The task - Pick out each line below containing "März".

Data -
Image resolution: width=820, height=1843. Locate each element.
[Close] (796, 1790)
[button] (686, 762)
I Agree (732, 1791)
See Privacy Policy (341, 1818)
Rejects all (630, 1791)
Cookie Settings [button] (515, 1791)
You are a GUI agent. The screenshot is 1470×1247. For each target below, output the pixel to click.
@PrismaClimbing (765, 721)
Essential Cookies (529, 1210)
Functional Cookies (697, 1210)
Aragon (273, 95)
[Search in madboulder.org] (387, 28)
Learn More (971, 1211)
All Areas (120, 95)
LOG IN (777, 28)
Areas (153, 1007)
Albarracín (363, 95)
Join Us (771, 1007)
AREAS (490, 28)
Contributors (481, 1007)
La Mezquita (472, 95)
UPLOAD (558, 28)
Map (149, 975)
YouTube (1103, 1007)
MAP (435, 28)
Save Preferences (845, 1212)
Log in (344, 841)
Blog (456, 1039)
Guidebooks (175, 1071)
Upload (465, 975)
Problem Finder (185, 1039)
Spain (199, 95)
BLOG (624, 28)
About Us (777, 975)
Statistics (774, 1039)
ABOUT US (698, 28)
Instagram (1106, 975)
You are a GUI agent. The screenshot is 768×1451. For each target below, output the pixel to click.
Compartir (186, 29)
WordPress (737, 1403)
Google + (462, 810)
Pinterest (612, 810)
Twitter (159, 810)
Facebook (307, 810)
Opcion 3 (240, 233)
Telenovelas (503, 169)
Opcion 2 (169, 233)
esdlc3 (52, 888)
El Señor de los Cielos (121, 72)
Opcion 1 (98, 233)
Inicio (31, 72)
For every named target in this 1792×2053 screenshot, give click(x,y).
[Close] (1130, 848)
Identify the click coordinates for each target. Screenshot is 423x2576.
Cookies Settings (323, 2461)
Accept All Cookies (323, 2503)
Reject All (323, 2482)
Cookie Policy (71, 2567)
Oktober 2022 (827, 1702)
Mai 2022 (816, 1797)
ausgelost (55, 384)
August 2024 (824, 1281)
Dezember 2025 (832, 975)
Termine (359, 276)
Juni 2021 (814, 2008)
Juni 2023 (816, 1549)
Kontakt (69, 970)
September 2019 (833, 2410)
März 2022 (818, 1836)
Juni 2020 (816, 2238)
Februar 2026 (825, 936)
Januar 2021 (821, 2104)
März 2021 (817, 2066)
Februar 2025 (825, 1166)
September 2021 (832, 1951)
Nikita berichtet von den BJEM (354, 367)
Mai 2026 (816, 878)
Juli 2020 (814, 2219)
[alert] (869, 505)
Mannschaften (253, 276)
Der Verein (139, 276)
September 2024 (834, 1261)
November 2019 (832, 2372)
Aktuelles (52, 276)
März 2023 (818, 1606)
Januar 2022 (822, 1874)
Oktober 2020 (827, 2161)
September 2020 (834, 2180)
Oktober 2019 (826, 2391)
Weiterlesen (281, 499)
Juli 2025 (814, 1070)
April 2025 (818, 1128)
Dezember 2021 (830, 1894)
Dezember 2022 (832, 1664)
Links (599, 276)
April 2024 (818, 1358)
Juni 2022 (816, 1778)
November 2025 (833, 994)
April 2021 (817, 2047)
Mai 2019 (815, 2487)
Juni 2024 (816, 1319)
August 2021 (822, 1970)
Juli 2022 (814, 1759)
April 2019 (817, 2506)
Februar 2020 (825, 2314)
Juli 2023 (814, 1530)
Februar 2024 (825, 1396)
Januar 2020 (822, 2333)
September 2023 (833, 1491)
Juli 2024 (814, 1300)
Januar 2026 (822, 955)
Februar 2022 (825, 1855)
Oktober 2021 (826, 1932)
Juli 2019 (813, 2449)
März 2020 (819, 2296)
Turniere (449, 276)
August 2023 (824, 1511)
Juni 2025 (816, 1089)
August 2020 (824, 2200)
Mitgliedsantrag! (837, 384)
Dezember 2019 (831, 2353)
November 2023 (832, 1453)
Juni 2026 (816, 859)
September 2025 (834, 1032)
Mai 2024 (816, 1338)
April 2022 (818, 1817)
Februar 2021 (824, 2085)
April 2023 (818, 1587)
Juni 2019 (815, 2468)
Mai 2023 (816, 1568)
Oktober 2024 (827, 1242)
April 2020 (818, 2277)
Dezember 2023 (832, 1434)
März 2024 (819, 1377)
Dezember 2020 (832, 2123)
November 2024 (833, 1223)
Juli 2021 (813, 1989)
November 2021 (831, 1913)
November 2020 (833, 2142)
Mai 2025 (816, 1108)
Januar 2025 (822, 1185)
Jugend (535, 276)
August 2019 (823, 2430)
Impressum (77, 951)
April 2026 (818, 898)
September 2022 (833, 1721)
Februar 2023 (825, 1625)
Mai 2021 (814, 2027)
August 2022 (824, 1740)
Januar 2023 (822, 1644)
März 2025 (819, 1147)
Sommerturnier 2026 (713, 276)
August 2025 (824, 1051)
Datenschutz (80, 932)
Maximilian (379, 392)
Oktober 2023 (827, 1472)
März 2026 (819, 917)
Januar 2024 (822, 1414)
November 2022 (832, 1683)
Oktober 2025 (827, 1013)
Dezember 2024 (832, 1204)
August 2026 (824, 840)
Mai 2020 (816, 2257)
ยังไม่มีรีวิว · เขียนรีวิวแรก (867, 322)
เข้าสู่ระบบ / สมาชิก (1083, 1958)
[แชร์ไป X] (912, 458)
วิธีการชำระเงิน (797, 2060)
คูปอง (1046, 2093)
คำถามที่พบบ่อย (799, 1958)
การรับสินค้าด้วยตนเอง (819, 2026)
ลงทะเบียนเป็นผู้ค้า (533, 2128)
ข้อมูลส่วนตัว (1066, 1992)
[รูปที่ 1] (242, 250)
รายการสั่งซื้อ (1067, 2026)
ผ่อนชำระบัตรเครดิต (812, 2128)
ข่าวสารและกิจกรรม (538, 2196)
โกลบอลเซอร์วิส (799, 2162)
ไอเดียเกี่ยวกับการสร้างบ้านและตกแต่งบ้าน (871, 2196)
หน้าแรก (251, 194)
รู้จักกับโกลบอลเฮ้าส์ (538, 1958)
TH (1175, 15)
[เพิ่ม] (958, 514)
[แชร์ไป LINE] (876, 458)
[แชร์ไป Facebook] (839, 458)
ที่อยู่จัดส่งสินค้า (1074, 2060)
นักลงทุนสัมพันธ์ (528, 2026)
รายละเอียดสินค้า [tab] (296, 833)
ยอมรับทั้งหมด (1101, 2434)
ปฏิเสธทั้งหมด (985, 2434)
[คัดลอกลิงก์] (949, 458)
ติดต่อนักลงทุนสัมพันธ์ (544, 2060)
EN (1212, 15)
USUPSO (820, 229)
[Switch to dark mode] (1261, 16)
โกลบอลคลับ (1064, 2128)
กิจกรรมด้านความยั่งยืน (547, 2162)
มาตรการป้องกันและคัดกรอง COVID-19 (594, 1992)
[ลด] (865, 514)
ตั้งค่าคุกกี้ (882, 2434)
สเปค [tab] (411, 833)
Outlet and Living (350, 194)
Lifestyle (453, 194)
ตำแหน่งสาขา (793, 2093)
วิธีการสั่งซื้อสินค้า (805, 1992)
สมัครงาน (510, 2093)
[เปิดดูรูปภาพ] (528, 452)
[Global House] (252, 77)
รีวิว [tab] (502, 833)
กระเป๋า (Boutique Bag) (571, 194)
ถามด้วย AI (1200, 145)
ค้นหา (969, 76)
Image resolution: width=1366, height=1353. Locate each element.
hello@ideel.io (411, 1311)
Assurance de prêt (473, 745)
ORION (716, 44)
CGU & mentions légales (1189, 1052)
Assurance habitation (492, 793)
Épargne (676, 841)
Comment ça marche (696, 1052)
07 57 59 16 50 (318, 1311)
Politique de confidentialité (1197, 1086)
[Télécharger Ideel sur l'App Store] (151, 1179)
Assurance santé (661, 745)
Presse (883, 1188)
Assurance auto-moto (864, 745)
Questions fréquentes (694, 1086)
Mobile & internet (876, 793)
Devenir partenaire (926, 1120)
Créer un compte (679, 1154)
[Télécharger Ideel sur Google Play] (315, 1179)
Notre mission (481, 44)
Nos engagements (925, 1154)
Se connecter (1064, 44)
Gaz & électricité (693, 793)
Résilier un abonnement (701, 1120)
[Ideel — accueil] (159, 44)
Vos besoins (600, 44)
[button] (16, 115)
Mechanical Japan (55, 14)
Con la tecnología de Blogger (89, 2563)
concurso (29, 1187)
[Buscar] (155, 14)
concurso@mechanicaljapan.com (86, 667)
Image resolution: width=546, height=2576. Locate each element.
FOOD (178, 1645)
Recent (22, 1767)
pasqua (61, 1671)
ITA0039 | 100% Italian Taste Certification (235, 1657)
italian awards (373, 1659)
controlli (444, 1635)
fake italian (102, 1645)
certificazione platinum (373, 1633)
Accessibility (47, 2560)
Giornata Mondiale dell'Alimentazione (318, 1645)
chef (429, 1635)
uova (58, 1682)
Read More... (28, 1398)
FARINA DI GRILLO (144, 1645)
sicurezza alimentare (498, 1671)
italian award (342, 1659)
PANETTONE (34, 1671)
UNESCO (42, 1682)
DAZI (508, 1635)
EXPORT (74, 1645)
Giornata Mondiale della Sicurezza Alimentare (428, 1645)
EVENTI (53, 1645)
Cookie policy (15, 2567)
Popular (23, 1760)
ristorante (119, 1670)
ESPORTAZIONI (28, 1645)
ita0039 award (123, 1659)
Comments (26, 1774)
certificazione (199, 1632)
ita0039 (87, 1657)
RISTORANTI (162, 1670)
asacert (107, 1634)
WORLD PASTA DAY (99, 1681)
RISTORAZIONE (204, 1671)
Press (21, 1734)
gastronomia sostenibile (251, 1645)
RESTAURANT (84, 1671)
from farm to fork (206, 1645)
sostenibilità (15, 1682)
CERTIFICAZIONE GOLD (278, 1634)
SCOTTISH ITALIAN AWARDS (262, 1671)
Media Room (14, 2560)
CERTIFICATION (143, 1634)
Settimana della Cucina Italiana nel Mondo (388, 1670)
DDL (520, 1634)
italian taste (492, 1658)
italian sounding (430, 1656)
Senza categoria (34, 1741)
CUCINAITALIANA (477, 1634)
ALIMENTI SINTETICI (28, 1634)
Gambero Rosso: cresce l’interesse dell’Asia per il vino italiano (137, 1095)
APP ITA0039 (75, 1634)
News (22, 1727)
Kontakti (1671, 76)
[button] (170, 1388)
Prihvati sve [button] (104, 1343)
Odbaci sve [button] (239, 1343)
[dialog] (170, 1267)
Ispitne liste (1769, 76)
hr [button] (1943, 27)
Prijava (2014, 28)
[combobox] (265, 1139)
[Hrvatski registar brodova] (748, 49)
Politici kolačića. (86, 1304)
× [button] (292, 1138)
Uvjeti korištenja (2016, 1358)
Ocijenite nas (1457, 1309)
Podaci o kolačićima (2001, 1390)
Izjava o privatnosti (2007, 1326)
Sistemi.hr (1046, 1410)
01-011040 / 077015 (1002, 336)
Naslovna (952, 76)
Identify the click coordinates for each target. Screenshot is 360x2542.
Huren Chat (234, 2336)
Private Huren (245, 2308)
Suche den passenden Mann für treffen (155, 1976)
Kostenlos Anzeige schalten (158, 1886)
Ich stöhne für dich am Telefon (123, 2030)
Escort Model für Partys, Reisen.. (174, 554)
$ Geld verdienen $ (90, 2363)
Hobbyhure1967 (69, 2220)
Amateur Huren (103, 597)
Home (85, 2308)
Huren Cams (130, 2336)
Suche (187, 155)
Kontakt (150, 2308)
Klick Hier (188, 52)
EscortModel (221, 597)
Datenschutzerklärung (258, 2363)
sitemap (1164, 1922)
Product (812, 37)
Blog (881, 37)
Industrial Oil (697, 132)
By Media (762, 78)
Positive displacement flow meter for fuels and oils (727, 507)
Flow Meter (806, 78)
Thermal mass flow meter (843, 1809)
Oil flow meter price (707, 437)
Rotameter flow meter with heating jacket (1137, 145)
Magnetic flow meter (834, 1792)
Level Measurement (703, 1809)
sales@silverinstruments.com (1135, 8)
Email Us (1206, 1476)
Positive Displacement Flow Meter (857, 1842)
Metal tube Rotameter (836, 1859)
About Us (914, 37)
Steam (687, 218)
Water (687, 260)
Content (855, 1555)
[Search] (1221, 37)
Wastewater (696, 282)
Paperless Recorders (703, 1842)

Solution for this task -
März 2022 (818, 1836)
März 2021 (817, 2066)
März 2023 (818, 1606)
März 2020 (819, 2296)
März 2024 (819, 1377)
März 2025 (819, 1147)
März 2026 (819, 917)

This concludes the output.